Copy the benefits article, starting with "The Department for Work and Pensions (DWS)" and going on through "Work and Pensions.", and swap "reinstated" for "restored".

══ Document passage ══

Disability News

Brain injured face benefits 'trap'

Diagrammatic image of brain 

It is claimed that simple tests fail to measure the effects of brain injury

People with brain injuries are stuck in a 'revolving door' of benefits assessments, it has been claimed.

The brain injury charity Headway and personal injury lawyers Digby Brown have said many people with brain injuries are failing the government's new benefits assessments.

Many have their benefits reinstated on appeal.

The Department for Work and Pensions (DWS) believes the assessments will help people avoid a "life on benefits".

Some people have had their benefits removed and reinstated three times in the last two years.

Steven Walker 

People like Steven Walker claim the system has treated them unfairly

Anyone who is claiming benefits for a disability or illness now has to have regular "work capability assessments" under changes to the benefits system brought in by the Westminster government in 2008.

Assessments are carried out by Atos Healthcare for the Department of Work and Pensions.

Simon Glen, Headway project co-ordinator, claimed the assessors don't ask probing questions.

He said: "Thinking problems - problems with memory or planning or concentration - are all hidden but they really affect your life.

"If you don't remember how to get somewhere, where you are, or who people are, that really affects your life.

"The assessment process doesn't really pick up these cognitive problems."

"It can be an absolute nightmare for clients," said Kathleen McMonagle, a client support manager with Digby Brown.

"Time and time again they're going for these assessments and being asked a very closed set of questions.

"A decision is made that they're fit for work. They go to appeal. They win. They go back to the Department for Work and Pensions and they're automatically referred for another health assessment.

"They fail again, and we're back to square one."

Standard questions

Steven Walker has had his benefits removed and reinstated three times in the last two years. He suffered a severe brain injury when he had an epileptic seizure.

He explained: "They don't realise the effect of the brain injury, and they don't ask you true questions.

═══
══ Data extract ══

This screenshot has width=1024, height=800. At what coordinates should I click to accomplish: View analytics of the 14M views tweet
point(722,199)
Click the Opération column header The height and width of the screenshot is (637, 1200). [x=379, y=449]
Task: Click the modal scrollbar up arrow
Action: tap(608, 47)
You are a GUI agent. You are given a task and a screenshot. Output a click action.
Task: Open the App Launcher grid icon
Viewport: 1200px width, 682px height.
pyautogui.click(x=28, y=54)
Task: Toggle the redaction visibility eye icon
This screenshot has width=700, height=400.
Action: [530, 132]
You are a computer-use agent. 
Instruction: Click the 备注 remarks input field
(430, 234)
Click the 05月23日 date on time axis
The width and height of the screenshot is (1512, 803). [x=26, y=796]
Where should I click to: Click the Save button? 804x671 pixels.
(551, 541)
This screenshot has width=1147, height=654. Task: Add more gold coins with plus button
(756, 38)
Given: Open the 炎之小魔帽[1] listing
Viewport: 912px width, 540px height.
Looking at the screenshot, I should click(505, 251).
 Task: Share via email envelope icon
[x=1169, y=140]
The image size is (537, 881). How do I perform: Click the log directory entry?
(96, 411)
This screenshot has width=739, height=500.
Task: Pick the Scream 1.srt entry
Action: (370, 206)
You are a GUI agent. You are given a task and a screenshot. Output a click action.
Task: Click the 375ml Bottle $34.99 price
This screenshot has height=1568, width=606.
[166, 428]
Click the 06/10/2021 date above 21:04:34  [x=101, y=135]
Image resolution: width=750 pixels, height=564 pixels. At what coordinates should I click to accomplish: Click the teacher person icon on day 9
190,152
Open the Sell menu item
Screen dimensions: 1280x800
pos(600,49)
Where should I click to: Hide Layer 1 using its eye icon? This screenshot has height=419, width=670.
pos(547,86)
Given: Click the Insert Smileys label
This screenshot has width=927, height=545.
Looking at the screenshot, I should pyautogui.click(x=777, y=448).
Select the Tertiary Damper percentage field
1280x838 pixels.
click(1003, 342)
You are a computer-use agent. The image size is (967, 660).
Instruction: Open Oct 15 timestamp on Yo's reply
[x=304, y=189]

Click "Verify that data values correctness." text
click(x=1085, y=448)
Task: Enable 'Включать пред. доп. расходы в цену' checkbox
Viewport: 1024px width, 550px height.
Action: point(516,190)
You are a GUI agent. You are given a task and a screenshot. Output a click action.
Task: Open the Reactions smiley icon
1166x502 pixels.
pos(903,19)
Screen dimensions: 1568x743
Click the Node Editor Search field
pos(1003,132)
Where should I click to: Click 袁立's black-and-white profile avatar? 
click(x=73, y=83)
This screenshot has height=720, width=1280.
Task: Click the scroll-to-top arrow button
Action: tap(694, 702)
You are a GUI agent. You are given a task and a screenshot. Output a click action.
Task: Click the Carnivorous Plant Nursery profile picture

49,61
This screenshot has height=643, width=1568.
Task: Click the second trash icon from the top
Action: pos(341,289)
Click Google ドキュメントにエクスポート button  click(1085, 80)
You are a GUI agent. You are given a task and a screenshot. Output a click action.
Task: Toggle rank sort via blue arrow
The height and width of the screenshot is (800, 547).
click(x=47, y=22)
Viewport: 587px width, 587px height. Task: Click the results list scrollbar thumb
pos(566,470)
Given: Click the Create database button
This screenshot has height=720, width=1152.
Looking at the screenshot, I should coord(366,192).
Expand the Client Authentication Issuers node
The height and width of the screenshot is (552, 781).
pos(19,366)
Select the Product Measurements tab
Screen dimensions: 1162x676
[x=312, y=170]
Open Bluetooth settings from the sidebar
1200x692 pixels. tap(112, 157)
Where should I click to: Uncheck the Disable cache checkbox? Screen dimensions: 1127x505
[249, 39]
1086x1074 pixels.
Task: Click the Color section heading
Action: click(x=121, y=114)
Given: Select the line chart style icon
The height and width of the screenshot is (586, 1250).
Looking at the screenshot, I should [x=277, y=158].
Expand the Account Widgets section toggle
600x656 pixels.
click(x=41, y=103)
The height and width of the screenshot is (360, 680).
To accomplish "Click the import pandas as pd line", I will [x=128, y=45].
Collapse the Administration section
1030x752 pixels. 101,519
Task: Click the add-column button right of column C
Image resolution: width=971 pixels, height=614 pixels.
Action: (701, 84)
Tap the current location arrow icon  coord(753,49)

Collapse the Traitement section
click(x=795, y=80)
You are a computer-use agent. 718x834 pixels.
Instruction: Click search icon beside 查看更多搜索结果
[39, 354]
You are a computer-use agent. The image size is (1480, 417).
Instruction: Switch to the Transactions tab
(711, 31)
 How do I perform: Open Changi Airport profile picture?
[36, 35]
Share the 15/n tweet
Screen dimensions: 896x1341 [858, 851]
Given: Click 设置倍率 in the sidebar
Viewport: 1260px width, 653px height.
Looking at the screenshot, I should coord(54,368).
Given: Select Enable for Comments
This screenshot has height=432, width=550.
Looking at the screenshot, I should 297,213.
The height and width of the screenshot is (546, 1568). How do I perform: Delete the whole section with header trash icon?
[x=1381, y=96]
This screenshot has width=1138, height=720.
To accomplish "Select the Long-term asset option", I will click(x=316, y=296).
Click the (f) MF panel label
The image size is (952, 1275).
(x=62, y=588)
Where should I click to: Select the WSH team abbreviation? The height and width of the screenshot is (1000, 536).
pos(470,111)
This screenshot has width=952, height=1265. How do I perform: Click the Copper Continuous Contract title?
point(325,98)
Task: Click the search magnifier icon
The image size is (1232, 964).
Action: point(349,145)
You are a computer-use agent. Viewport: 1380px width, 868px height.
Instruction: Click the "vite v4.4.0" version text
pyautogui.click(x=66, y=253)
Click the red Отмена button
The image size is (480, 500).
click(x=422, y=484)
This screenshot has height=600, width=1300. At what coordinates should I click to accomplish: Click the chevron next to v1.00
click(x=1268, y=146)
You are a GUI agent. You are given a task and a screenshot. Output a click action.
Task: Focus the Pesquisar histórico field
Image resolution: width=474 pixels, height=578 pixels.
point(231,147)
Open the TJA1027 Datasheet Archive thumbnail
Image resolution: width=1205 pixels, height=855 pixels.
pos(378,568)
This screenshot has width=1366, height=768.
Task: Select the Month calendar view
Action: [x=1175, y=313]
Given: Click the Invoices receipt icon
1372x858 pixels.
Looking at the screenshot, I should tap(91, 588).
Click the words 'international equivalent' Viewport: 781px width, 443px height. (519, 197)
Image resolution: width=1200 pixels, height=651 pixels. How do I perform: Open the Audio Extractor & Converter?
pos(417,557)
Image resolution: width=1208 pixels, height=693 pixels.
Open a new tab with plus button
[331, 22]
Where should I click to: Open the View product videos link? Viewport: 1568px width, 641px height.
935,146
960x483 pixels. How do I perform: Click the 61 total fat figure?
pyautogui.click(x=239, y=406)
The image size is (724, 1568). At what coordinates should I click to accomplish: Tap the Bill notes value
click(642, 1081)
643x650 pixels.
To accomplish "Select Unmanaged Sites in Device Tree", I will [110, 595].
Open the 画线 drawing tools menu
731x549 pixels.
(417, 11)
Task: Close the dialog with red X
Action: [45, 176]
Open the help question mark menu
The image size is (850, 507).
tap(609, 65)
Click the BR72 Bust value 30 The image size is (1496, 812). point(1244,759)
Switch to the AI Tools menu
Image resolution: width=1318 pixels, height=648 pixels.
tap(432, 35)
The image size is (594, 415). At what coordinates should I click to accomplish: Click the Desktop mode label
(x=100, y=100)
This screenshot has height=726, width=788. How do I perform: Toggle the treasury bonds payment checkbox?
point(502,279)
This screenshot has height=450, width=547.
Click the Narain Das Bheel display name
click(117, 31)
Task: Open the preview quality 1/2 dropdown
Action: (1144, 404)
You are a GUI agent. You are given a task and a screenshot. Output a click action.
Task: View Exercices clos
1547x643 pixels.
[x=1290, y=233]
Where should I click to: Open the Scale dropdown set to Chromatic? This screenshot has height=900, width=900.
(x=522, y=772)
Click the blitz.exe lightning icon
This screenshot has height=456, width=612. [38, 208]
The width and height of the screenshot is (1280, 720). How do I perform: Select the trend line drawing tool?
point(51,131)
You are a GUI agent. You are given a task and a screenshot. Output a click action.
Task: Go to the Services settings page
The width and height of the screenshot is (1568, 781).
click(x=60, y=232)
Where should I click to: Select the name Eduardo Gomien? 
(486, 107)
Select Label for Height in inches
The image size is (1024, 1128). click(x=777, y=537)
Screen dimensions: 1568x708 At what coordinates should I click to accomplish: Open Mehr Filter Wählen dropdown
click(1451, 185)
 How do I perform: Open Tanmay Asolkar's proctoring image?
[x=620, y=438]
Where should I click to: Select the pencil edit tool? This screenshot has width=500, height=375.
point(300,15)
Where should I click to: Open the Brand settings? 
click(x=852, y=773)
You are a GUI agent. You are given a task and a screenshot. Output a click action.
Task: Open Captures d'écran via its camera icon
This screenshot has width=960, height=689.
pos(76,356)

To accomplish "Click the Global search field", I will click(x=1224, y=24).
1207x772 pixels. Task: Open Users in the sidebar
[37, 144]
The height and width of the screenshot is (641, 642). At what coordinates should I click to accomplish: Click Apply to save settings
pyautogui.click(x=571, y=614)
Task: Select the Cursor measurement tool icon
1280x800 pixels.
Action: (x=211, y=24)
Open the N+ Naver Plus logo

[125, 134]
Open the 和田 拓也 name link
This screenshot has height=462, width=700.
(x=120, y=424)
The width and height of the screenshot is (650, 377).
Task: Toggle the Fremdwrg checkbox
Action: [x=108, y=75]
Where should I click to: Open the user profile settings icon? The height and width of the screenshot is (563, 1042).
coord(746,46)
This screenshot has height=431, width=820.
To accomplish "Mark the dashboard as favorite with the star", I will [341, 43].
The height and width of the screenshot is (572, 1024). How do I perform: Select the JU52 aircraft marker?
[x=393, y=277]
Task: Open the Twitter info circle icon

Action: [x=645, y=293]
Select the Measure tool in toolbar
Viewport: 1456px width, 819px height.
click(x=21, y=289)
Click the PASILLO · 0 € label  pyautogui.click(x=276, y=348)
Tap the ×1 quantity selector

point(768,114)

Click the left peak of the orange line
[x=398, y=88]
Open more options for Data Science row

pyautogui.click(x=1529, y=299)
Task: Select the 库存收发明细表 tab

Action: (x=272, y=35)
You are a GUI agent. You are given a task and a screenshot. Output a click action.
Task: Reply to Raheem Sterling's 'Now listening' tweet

═══

Output
The Department for Work and Pensions (DWS) believes the assessments will help people avoid a "life on benefits".

Some people have had their benefits removed and restored three times in the last two years.

Steven Walker 

People like Steven Walker claim the system has treated them unfairly

Anyone who is claiming benefits for a disability or illness now has to have regular "work capability assessments" under changes to the benefits system brought in by the Westminster government in 2008.

Assessments are carried out by Atos Healthcare for the Department of Work and Pensions.